## Fragmento seleccionado
Me cansé de estar hablando de asuntos que a mí me apasionan ante muchachos que no pueden despegar la vista de un teléfono que no cesa de recibir selfies. Claro, es cierto, no todos son así. Pero cada vez son más.
Hasta hace tres o cuatro años la exhortación a dejar el teléfono de lado durante 90 minutos –aunque más no fuera para no ser maleducados–todavía tenía algún efecto. Ya no. Puede ser que sea yo, que me haya desgastado demasiado en el combate. O que esté haciendo algo mal. Pero hay algo cierto: muchos de estos chicos no tienen conciencia de lo ofensivo e hiriente que es lo que hacen.
Además, cada vez es más difícil explicar cómo funciona el periodismo ante gente que no lo consume ni le ve sentido a estar informado. Esta semana en clase salió el tema Venezuela. Solo una estudiante en20 pudo decir lo básico del conflicto. Lo muy básico. El resto no tenía ni la más mínima idea. Les pregunté si sabían qué uruguayo estaba en medio de esa tormenta. Obviamente, ninguno sabía. Les pregunté si conocían quién es Almagro. Silencio. A las cansadas, desde el fondo del salón, una única chica balbuceó: ¿no era el canciller? ¿Saben quién es Vargas Llosa? ¡Sí! ¿Alguno leyó alguno de sus libros? No, ninguno.
Conectar a gente tan desinformada con el periodismo es complicado. Es como enseñar botánica a alguien que viene de un planeta donde no existen los vegetales.

Entradas almacenadas:
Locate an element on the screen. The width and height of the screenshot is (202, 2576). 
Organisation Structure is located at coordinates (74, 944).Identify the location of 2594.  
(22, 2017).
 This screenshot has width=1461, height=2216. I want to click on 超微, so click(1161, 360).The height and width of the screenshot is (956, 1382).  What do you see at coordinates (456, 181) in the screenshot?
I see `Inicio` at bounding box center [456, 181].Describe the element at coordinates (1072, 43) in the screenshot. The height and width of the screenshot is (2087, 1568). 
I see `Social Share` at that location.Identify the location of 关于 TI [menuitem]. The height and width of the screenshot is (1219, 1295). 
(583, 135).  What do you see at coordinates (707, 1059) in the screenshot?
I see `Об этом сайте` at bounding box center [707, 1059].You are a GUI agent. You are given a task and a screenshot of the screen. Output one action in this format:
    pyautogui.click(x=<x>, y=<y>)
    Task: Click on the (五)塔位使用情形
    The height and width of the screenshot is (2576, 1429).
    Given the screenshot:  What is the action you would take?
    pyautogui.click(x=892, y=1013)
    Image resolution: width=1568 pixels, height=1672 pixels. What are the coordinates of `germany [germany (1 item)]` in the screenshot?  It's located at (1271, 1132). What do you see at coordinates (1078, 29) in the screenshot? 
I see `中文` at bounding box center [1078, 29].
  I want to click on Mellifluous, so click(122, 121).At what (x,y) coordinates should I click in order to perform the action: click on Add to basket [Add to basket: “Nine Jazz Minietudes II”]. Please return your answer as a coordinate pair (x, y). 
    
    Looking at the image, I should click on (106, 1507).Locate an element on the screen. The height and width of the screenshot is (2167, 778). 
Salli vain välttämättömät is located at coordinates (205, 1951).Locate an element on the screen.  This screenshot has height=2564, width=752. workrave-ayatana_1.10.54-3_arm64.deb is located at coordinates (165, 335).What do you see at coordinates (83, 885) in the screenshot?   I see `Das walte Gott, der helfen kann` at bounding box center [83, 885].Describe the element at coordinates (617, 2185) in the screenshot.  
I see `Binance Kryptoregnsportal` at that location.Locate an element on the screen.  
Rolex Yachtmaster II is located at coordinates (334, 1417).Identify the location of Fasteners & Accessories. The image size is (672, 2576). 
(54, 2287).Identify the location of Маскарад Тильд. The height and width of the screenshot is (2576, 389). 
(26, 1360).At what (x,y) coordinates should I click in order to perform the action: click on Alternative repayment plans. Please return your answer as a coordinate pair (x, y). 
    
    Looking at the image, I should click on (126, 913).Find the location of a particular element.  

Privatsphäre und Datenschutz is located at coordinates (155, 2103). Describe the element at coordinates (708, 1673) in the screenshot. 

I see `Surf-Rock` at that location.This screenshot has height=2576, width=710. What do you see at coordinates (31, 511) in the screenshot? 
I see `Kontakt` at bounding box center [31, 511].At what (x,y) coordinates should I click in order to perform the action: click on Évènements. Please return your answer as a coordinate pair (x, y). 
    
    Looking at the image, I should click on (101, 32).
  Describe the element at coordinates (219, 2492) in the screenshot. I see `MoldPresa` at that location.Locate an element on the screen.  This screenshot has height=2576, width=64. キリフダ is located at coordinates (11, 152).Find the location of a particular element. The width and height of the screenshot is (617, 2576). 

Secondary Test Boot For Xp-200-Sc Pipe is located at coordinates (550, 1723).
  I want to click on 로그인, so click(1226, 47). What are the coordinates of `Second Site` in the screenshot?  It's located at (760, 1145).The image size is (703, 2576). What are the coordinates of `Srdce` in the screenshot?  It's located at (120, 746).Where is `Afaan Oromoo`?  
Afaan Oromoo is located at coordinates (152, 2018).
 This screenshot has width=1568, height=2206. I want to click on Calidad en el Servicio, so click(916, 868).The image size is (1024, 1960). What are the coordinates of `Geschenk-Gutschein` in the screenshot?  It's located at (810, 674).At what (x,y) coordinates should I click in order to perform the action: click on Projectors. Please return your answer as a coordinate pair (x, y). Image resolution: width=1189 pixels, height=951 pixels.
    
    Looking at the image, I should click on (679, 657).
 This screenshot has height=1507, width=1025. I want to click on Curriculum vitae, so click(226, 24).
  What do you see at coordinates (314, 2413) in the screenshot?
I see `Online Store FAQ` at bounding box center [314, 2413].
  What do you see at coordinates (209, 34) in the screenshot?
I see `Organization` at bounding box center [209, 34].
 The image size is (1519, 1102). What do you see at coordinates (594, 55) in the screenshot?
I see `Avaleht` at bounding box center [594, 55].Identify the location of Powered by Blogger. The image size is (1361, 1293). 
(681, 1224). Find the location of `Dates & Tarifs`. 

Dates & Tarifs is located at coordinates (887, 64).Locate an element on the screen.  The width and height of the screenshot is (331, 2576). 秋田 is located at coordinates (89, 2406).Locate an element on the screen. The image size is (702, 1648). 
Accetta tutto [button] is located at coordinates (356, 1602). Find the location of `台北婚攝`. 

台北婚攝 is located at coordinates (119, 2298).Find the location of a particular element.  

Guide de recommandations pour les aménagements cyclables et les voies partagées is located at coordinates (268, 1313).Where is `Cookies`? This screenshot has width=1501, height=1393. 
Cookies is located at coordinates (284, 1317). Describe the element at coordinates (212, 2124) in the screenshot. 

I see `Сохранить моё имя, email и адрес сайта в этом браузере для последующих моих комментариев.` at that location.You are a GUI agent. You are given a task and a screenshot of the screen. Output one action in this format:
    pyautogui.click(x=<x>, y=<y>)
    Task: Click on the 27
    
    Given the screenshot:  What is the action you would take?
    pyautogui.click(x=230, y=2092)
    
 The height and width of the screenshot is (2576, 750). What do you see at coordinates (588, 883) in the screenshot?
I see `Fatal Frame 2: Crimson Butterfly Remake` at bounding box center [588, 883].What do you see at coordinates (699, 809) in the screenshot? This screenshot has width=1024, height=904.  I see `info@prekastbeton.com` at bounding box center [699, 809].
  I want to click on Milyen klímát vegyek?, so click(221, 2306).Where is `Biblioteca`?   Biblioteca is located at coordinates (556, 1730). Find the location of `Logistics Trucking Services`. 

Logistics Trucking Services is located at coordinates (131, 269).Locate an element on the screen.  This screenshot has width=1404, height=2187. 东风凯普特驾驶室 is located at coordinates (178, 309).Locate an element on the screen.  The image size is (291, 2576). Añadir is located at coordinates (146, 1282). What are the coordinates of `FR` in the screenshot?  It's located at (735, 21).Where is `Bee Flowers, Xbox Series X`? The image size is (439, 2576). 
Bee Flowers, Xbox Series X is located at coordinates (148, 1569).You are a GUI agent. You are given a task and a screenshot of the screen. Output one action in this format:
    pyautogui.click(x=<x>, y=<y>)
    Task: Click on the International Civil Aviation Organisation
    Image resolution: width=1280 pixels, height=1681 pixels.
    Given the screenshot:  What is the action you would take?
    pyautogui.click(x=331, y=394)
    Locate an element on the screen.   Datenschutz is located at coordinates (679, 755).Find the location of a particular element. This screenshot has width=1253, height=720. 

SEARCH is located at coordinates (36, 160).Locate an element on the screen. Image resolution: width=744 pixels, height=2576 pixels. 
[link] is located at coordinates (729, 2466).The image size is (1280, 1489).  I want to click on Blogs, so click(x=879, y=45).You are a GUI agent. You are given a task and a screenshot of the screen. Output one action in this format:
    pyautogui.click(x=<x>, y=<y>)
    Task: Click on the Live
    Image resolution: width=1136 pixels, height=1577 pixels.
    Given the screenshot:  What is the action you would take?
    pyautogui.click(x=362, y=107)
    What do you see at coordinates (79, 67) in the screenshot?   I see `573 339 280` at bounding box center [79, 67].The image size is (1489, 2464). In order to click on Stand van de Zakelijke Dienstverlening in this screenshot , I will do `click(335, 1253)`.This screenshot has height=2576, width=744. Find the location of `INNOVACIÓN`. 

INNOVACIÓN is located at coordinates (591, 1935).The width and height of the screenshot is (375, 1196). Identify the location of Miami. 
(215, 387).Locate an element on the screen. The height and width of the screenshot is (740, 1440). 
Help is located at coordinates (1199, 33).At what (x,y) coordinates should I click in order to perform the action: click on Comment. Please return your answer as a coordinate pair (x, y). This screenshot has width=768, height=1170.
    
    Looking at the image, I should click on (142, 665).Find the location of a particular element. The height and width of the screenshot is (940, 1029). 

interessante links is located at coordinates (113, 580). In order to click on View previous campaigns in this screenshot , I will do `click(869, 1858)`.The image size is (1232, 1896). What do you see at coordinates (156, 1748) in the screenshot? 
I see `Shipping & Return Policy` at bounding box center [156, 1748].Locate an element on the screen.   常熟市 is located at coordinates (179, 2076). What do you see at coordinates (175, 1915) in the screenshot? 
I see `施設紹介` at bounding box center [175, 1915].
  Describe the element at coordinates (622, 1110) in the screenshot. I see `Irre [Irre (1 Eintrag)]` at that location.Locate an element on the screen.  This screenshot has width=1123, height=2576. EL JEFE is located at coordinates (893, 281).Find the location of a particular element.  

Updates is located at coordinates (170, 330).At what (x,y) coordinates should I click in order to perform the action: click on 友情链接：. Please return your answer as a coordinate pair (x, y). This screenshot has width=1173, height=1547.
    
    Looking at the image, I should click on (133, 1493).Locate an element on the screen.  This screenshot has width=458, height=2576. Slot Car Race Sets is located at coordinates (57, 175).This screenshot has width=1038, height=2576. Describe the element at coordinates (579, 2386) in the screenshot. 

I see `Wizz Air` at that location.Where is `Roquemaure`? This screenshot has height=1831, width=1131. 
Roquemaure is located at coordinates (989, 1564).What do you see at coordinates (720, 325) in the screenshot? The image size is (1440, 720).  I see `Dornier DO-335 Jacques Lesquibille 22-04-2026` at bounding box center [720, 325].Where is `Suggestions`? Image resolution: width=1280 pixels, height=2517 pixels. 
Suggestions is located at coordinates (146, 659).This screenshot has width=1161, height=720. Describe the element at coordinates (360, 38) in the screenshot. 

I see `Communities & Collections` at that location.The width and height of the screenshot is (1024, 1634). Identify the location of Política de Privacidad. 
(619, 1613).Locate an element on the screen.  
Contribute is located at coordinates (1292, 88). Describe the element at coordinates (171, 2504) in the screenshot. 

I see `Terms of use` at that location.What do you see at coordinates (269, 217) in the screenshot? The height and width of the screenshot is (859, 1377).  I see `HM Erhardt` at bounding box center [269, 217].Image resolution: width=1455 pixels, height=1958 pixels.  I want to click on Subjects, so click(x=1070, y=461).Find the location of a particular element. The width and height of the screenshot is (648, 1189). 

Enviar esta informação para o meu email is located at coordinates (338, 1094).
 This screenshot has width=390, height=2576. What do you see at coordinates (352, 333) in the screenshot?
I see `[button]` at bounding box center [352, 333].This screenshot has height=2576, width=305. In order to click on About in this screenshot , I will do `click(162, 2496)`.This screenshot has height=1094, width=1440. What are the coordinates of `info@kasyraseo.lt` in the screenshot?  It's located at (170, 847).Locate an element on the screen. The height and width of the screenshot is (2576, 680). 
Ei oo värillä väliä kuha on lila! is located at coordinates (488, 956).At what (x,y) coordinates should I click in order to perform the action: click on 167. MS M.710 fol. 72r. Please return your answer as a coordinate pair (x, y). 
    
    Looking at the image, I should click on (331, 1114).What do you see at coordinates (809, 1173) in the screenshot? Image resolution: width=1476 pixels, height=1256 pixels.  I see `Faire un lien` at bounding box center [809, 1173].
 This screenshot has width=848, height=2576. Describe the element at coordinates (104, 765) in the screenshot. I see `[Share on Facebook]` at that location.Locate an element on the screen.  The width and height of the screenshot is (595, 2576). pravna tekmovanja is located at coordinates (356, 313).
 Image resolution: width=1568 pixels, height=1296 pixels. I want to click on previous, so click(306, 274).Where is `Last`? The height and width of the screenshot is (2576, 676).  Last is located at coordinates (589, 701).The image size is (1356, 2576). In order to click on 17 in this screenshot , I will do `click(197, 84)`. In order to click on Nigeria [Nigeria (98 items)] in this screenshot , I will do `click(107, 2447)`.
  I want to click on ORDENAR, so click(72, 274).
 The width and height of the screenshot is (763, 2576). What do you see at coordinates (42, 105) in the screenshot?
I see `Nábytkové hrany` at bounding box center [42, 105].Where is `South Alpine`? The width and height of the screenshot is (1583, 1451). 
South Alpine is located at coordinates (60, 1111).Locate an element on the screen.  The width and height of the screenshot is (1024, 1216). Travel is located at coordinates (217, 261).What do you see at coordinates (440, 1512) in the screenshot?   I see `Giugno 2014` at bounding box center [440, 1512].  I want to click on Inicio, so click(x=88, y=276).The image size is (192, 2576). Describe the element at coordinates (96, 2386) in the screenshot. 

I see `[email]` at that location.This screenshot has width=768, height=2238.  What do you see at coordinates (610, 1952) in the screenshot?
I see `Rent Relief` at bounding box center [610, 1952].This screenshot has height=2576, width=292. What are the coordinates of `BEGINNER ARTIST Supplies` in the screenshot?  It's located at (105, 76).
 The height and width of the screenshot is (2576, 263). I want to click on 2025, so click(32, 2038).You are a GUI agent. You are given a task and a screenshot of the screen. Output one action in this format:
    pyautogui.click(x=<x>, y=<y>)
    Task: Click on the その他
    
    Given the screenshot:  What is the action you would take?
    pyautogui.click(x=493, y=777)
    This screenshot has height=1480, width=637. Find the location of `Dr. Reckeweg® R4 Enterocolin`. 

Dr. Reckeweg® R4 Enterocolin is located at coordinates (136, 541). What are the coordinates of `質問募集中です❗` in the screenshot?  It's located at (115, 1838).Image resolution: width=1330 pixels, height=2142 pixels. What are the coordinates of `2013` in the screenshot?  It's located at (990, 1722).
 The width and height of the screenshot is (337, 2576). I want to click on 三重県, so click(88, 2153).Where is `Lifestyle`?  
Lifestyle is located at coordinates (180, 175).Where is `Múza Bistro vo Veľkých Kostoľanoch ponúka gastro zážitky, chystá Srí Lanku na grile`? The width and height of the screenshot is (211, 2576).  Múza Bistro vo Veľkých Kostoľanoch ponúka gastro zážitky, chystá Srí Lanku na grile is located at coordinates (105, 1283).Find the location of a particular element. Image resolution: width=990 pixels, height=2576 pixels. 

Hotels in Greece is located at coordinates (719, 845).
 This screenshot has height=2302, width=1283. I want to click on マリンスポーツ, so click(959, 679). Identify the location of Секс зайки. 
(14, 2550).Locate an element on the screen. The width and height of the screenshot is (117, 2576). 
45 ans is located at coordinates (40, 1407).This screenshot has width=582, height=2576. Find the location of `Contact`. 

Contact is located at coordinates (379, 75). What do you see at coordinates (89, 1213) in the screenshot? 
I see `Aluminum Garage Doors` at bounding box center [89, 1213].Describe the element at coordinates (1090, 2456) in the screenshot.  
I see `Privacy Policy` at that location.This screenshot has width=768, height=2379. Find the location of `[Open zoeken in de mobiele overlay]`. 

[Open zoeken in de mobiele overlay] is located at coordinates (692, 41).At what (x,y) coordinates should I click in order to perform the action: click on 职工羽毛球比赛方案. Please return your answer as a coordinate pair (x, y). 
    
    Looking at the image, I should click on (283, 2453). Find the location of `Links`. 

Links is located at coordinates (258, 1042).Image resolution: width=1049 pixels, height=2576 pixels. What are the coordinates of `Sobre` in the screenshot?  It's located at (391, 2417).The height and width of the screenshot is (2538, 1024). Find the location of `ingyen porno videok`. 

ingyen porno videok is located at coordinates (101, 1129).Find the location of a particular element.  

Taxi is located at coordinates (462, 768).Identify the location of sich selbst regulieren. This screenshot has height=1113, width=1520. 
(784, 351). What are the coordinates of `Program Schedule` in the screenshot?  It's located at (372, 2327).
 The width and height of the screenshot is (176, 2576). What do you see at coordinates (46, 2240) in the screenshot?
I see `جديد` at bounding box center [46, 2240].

## Instrucciones de trabajo
1: En el fragmento sobre los alumnos y el periodismo, ¿durante cuántos minutos se pedía a los estudiantes que dejaran el teléfono de lado?
2: Continúa el fragmento sobre los alumnos y el periodismo a partir de su última oración.

## Respuestas numeradas
1: Durante 90 minutos.

2:
Que la incultura, el desinterés y la ajenidad no les nacieron solos. Que les fueron matando la curiosidad y que, con cada maestra que dejó de corregirles las faltas de ortografía, les enseñaron que todo da más o menos lo mismo.
No quiero ser parte de ese círculo perverso. Nunca fui así y no lo seré. Lo que hago, siempre me gustó hacerlo bien. Lo mejor posible. Justamente, porque creo en la excelencia, todos los años llevo a clase grandes ejemplos del periodismo, esos que le encienden el alma incluso a un témpano. Este año, proyectando la película ‘El Informante’, sobre dos héroes del periodismo y de la vida, vi a gente dormirse en el salón y a otros chateando en WhatsApp o Facebook.
¡Yo la vi más de 200 veces y todavía hay escenas donde tengo que aguantarme las lágrimas!
También les llevé la entrevista de Oriana Fallaci a Galtieri. Toda la vida resultó. Ahora se te va una clase entera en preparar el ambiente: primero tenés que contarles quién era Galtieri, qué fue la guerra de las Malvinas, en qué momento histórico la corajuda periodista italianase sentó frente al dictador.
Les expliqué todo. Les pasé el video de la Plaza de Mayo repleta de una multitud enloquecida vivando a Galtieri, cuando dijo: «¡Si quieren venir, que vengan! ¡Les presentaremos batalla!«.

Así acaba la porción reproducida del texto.